As I recently wrote, utilizing a personality test with the team you lead can foster a greater appreciation and communication among team members. But there are some cautions. Here are three ways we can misuse personality tests:
1. Justify unhealthy approaches.
One pastor joked about the proclivity of tests to justify a person’s unhealthy behavior by asking, “Why doesn’t anyone repent after taking a personality test?” Here is how this plays out. One person delays execution, and instead of owning the miss, the leader points to the personality profile instead. Another person speaks disrespectfully to others, and instead of repenting, the person says, “Well I am just a red or a lion or a…” While personality tests can help us uncover our approach to life and work, they should not be used to cover unhealthy approaches. If a personality test is used to justify unhealthy behaviors, the tool has been misused.
2. Over-categorize people.
People are more than their personality profiles. While a person’s profile can give you an indication of how they typically act or react to situations, people are much more complex than bullet-pointed listing of their characteristics. Someone who is “not-detailed” can still learn details and someone who is not gifted with “woo” can still have meaningful, even inspirational, conversations with others.

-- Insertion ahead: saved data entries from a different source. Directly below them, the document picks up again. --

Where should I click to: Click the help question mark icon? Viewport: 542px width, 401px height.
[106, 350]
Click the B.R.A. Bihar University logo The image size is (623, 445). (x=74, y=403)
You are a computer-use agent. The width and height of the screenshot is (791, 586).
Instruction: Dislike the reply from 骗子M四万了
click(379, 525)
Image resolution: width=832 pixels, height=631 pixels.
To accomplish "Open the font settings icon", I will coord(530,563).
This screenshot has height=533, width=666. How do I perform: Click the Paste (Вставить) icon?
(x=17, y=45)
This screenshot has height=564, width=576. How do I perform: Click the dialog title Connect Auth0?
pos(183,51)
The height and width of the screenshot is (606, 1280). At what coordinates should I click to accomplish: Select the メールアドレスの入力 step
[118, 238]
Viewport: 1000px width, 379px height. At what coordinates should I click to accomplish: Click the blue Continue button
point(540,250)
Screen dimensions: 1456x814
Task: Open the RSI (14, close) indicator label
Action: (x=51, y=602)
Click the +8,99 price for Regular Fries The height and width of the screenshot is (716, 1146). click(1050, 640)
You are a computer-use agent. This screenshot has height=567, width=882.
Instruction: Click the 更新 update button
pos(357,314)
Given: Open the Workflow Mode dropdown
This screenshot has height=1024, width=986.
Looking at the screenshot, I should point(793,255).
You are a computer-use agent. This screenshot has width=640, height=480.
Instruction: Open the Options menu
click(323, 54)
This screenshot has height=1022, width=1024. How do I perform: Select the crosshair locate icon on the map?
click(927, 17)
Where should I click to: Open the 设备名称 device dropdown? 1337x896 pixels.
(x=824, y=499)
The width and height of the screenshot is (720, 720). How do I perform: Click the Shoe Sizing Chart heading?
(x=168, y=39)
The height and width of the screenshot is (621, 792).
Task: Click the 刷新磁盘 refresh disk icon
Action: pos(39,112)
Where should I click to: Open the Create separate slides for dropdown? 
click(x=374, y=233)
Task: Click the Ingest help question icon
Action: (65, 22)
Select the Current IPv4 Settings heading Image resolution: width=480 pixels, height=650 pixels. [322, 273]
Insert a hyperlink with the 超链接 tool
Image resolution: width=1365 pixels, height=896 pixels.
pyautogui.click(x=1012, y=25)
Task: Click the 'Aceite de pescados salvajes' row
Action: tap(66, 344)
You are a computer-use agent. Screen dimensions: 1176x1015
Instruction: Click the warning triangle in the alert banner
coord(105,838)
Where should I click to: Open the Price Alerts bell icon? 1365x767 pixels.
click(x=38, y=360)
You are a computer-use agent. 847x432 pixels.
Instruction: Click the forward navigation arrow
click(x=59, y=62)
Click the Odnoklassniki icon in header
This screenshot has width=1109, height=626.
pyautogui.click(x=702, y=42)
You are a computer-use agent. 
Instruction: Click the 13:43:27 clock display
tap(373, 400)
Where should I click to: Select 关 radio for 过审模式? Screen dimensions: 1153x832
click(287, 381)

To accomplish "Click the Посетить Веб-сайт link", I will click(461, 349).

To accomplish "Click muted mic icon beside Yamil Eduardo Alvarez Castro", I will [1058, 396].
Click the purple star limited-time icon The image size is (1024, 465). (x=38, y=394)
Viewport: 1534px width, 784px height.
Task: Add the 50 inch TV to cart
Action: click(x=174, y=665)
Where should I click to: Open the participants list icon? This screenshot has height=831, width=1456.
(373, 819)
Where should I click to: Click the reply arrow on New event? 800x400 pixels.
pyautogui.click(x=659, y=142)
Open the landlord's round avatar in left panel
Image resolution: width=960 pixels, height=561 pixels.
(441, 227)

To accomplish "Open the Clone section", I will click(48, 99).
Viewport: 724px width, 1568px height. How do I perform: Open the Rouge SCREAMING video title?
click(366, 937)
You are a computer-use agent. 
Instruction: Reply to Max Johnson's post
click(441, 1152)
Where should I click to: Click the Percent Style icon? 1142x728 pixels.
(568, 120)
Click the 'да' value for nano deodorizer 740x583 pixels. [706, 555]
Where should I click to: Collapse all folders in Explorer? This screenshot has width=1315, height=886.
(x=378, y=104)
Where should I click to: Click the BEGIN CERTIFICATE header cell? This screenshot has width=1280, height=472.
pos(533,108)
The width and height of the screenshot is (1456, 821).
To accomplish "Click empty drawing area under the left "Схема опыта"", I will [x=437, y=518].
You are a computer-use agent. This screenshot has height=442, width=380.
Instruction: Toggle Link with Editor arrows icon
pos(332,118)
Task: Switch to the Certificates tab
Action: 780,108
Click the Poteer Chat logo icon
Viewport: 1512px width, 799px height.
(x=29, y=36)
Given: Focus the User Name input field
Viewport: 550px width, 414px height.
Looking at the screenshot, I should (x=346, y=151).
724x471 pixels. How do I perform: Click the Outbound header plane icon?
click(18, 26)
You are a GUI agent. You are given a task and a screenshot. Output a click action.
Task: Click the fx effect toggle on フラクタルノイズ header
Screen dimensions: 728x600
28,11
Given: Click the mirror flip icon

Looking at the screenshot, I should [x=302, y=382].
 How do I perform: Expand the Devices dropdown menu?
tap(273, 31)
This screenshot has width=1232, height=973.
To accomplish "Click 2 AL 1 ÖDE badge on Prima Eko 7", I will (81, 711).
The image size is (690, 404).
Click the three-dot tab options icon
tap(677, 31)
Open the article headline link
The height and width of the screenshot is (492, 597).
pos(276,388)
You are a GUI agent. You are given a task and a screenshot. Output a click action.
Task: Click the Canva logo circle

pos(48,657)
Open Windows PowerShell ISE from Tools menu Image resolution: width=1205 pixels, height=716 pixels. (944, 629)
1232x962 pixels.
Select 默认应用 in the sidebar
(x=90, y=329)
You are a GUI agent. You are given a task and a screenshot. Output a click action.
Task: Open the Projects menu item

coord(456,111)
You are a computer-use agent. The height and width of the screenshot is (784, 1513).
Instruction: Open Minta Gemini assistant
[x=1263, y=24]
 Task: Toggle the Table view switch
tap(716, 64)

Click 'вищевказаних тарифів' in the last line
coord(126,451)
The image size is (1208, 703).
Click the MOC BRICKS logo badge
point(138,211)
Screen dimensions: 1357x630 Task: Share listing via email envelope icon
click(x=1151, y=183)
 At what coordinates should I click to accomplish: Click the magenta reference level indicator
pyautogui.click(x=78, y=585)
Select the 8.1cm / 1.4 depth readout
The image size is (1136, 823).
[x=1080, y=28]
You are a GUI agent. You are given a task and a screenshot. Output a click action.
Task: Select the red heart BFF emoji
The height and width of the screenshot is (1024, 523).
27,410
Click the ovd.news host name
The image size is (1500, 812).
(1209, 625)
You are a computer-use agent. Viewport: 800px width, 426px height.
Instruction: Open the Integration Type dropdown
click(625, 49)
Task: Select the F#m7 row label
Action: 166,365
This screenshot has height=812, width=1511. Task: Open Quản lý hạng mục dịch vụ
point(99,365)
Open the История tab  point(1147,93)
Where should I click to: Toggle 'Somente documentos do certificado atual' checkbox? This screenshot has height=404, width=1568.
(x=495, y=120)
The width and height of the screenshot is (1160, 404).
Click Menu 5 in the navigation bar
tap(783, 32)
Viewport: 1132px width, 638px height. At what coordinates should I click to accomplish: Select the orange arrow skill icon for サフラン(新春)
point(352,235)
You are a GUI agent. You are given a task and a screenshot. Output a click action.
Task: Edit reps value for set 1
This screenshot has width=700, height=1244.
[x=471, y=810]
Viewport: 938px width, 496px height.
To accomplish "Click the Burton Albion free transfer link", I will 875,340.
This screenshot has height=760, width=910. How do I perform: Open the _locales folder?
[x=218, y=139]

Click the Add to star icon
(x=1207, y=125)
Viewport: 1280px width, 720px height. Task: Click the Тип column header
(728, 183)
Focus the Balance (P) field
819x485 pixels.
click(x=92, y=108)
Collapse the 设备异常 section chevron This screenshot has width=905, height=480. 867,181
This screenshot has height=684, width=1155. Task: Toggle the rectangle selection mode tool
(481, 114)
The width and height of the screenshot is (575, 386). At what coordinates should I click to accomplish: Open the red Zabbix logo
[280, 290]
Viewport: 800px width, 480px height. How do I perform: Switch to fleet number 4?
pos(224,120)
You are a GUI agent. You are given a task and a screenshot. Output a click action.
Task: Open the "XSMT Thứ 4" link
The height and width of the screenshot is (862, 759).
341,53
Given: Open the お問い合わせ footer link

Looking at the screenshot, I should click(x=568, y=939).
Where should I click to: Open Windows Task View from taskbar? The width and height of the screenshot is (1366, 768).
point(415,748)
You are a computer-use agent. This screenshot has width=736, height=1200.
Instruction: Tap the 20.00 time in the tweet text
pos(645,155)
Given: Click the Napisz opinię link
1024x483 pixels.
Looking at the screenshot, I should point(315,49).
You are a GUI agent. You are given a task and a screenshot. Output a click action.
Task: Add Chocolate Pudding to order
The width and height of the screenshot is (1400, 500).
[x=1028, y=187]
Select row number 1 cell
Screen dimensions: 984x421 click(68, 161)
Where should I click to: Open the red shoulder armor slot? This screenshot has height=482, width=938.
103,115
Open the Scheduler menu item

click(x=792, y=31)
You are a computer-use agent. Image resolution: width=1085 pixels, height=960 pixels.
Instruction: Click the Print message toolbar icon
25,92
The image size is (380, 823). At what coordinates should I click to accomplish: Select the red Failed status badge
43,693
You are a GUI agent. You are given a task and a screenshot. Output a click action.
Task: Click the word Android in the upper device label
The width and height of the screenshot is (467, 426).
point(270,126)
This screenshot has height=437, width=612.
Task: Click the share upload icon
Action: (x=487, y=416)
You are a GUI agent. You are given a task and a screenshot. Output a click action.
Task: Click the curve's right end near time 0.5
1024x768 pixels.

3. Under-appreciate people.
When people are over-categorized in a personality profile, they can also be under-appreciated. The designers of personality profiles don’t mean for this to happen, but we can pigeonhole both roles and people. Meaning, if we are not careful we can think only someone with “XYZ” personality profile can fill a specific role. When this happens, introverted leaders can be under-appreciated and methodical rather than visionary leaders can be under-valued.
Personality tests will serve you and your team much better when you understand the inherent risks associated with using them.